後日、ラ・クインテット・ストラトスに集められた聖魔術士長達、既に準備は終わっているようで、魔法ランタンの横に聖魔術士達が転がっている。ここは港、造船ドック跡地、確かに底には朽ちた船の船底が残っている、水位が下がっているので船首のごくわずかが海面に露出していた。
「これは水に入れても効果あるのか?」
「水に入れたら駄目ですね」
地面に置かれた一本の瓶を拾い上げる・・・駄目じゃねーか!
「始めましょうか」
ラ・クインテット・ストラトスは100個のランタンを全て造船ドックに投げ入れていくのだ。
「貴重な魔法具じゃないのかよ!?」
「後で回収出来ます」
ラ・クインテット・ストラトスは容赦なく全部投げ入れていく、しかし何個かは船首の部分に固めるように投げ込んでもいた。そして全部投げ入れればシーズの手から高速魔法修復材を引っこ抜いて船首のランタン目掛けて勢いよく投げ込んだ、当然瓶は割れる、割れたらどうなるか、眩しい光を発して船首がどんどん上に上がっていく。
「な・・・何が起こってやがる!?」
聖魔術士長はビビってその場に腰を落とす、そして慌てて後ろへ逃げようと必死にもがく、この場の見物人全員が逃げ出した、船らしき物が宙を舞うようにどんどん姿を現わしていく、ついには完全体、そこでランタンの魔力を使い切ったか、反応が終わってしまう。
「・・・ちょっと足らなかったかな?」
ラ・クインテット・ストラトスはシーズの隣でぼやく、船が着水と同時に海水が左右の見物客を海へ突き落としていく、真正面のこの位置は全く波が来ない、現れた船は軍艦のように見えた、完全再生までとはいかないが、左右に大砲を40門備えた船である。残念ながら帆やロープが破れてしまって使い物にならなそうな印象、完全な姿にするにはもう少し魔力が必要だ。

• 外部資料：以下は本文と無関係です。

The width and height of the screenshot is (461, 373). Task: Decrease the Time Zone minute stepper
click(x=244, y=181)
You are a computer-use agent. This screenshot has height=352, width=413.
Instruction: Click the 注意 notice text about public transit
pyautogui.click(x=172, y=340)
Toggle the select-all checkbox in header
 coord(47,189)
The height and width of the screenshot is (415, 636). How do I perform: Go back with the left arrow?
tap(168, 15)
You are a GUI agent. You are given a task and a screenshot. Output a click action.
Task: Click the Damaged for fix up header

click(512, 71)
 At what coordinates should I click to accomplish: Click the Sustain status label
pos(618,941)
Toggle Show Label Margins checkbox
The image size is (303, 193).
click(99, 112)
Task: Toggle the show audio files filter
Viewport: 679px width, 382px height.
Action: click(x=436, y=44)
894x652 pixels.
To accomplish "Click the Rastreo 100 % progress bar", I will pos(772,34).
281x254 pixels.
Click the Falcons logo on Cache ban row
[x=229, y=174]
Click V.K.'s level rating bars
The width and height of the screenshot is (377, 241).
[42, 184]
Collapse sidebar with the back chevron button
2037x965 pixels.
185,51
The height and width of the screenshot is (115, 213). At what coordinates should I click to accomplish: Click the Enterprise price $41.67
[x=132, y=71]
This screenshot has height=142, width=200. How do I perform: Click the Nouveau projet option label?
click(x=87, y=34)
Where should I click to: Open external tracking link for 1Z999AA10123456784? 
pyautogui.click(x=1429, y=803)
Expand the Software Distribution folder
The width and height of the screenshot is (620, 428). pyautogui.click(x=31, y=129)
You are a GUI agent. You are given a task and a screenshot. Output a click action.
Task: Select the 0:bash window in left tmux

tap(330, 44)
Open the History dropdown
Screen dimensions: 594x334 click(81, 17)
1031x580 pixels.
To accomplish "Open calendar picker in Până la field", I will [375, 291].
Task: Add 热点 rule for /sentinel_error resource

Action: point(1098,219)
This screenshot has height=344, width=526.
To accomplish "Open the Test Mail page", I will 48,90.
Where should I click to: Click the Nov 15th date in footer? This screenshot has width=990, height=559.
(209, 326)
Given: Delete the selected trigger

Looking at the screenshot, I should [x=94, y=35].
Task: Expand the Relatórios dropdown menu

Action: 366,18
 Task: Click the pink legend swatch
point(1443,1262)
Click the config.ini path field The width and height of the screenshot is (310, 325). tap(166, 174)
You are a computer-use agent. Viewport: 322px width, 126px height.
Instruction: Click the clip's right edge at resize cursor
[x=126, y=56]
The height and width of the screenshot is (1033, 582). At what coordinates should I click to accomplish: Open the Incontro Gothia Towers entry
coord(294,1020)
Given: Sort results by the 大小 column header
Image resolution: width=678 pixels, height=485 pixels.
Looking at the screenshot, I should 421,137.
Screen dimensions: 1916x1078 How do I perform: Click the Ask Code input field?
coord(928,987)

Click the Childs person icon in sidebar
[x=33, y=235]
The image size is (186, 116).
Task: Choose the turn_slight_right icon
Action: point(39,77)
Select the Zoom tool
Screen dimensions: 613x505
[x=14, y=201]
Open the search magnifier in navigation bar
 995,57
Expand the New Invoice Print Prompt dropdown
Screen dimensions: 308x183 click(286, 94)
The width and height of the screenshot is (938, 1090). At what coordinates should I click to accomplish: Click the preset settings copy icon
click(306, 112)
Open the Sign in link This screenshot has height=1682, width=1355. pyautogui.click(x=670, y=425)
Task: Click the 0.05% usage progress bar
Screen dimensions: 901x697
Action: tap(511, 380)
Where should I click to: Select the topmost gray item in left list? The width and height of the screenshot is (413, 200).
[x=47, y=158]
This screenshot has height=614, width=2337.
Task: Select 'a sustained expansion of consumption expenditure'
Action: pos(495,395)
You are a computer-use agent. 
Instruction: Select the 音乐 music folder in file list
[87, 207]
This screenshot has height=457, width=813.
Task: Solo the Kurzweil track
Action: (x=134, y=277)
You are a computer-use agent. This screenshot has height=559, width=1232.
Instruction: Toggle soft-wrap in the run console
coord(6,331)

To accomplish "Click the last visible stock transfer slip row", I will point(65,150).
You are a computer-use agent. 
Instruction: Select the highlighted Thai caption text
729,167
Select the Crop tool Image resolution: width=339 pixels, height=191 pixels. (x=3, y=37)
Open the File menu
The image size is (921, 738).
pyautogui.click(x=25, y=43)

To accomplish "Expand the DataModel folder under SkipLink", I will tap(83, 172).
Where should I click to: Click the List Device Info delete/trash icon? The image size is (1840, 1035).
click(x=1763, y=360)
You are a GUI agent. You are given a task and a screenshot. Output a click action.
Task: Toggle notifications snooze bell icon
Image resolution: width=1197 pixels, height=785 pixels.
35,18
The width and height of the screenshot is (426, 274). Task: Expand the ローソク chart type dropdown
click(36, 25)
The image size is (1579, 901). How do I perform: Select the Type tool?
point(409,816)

「巡視船リスティー、主人配下のフリーゲートでしたわ、戦闘艦ですので貨物室は小さめですが、馬車よりかは膨大な容量を誇ります、お好きにしてください」
ラ・クインテット・ストラトスはそう言い残して屋敷に帰っていく、非常に大きい船だ。渡し板も復元されている、乗船してみれば右に傾いている、今の時間は海面水位の下がる引き潮と言われる現象のピークらしく、船底がドックに着底してしまっているのだ。船に触れると急に立てなくなる、その代わりに破れた帆やロープの修復がさらに進んだ。ルナは平気そうだ・・・何故なら奴には元々吸われる物が無い。
「大丈夫?」
「・・・そういえば効果時間忘れてた」
「しょーがないなぁ・・・」
ルナに担がれて一度下船、10分くらい経って再び乗船、他の聖魔術士の聖魔力も使って完全修復された船、漁船とは比べ物にならない巨体、大きすぎる。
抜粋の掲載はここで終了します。